**Work order:** Everything from the line with "Given: Open comments button showing 49" to the last line of the listing must be retyped exactly, both ends included, with the pictures dropped.

**Data records:**
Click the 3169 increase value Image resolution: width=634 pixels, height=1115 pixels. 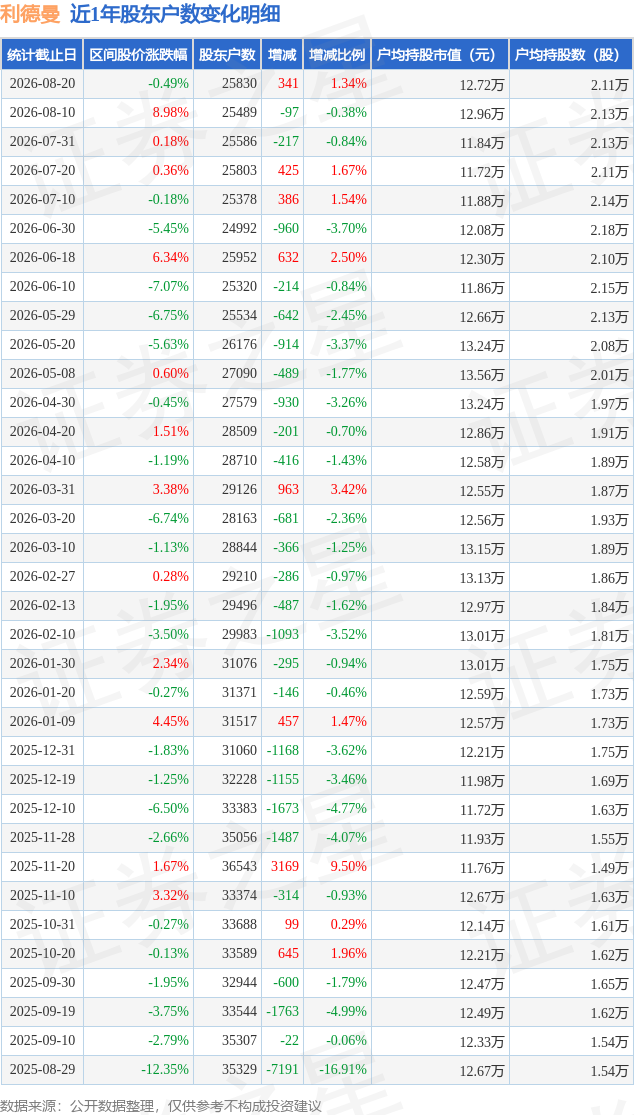[x=287, y=866]
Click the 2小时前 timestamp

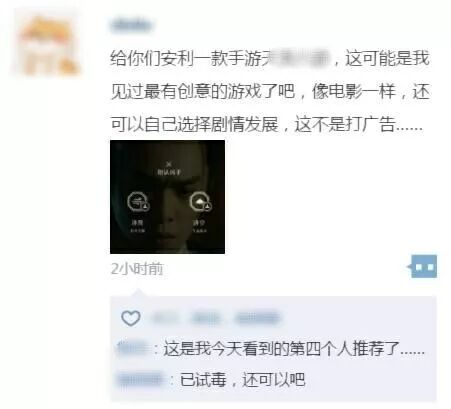pyautogui.click(x=137, y=269)
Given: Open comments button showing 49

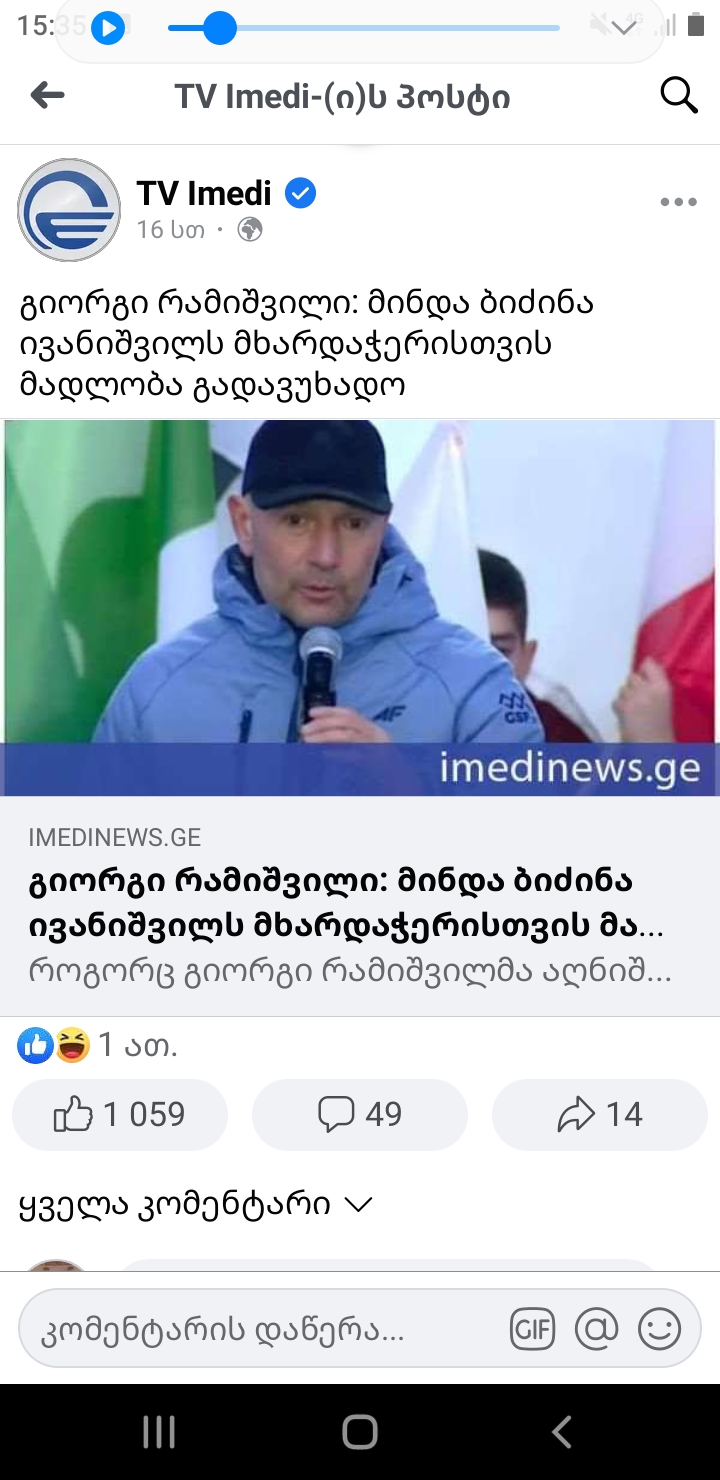Looking at the screenshot, I should (x=360, y=1114).
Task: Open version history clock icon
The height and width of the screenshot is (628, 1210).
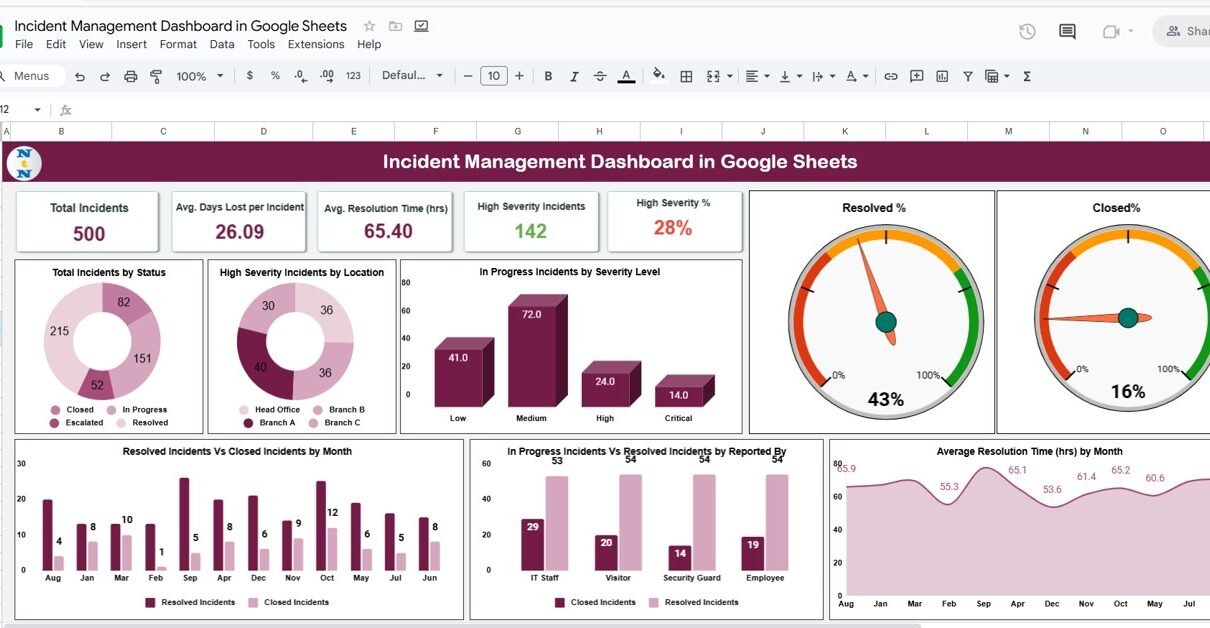Action: point(1027,32)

**Answer box:**
Given: Open comments button showing 49

Looking at the screenshot, I should (x=360, y=1114).
Task: Open version history clock icon
The height and width of the screenshot is (628, 1210).
Action: point(1027,32)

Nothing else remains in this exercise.